◆ INSTRUCTION ◆
Lay out the lines as a Markdown table with columns named Number and Text, skipping blank lines and omitting the pictures. Begin at the line containing "Image resolution: width=750" and continue through the last line.

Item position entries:

···

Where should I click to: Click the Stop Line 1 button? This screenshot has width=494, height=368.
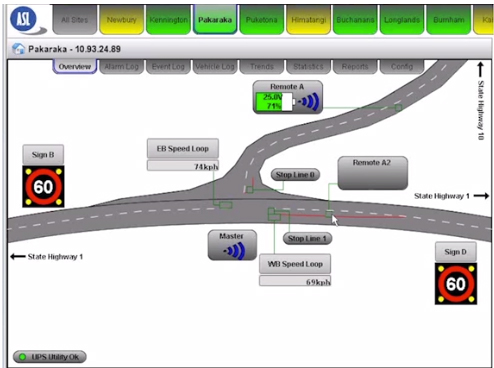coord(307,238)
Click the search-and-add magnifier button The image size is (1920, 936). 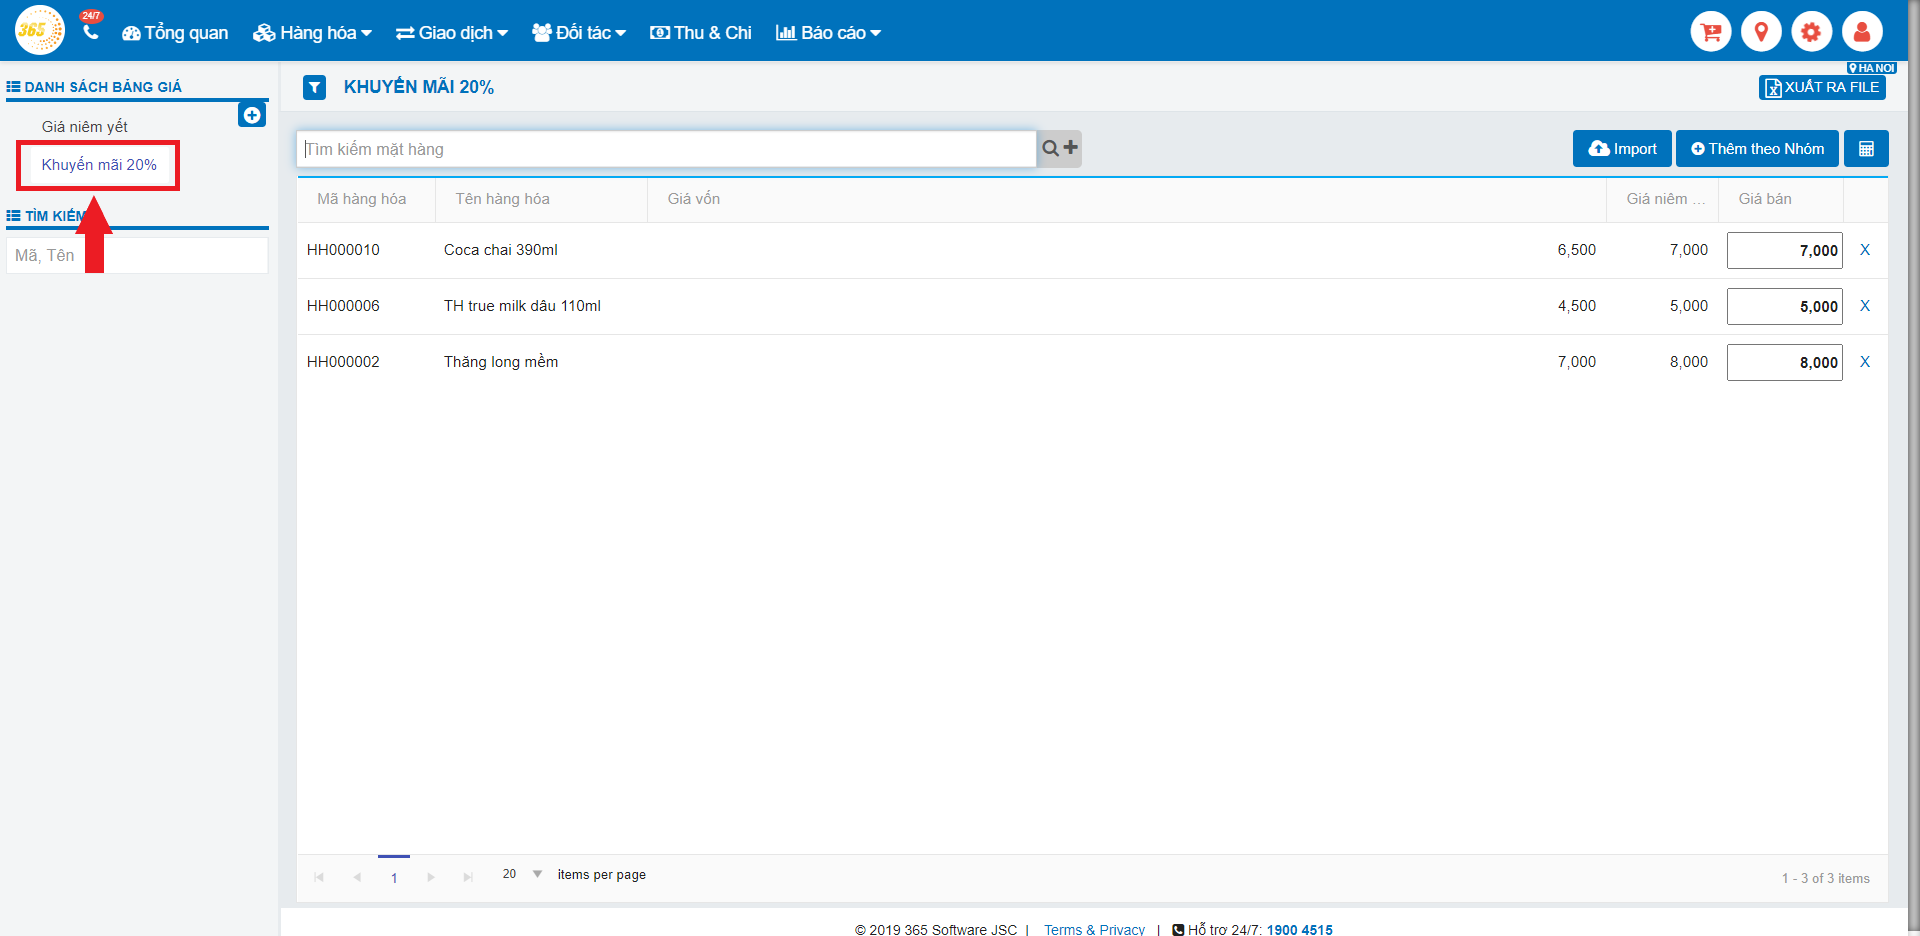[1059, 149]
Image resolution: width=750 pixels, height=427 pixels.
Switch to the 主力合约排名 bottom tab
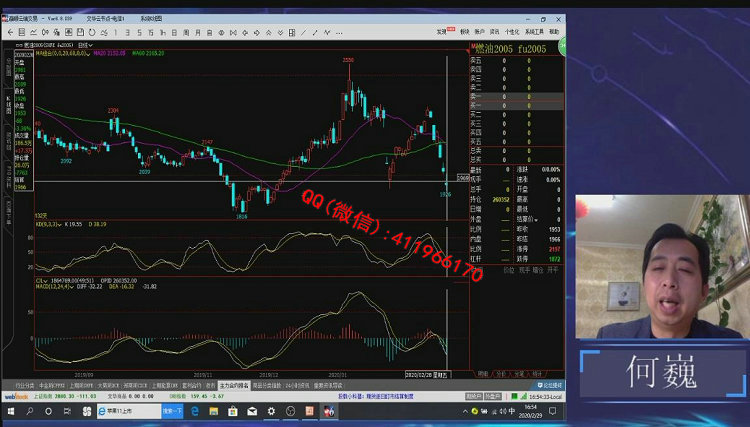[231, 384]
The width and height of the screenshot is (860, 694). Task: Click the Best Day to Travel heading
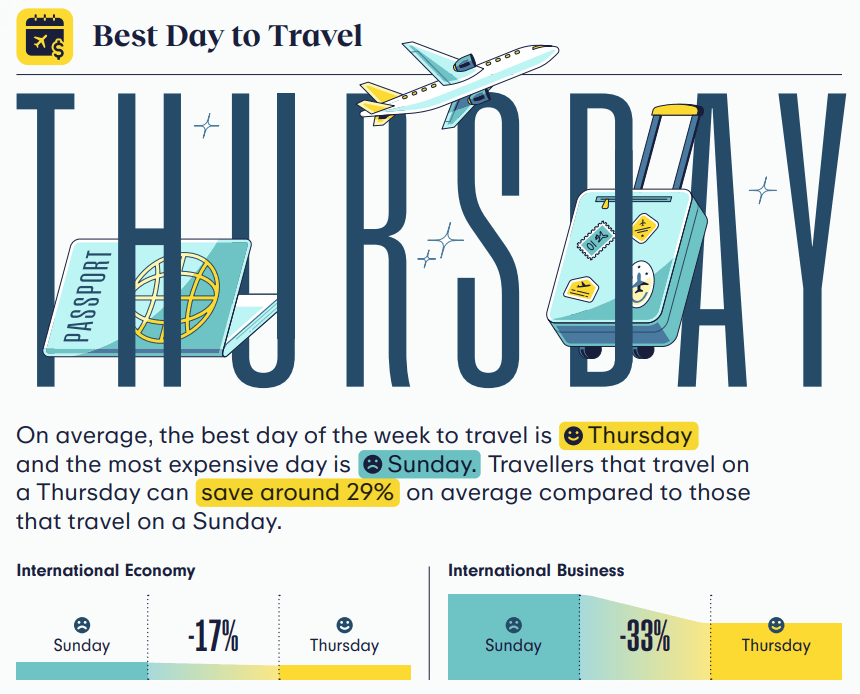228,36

···

◆ WRITTEN ANSWER ◆
| Number | Text |
|---|---|
| 1 | Image resolution: width=750 pixels, height=427 pixels. |
| 2 | Switch to the 主力合约排名 bottom tab |
| 3 | [231, 384] |
| 4 | The width and height of the screenshot is (860, 694). Task: Click the Best Day to Travel heading |
| 5 | 228,36 |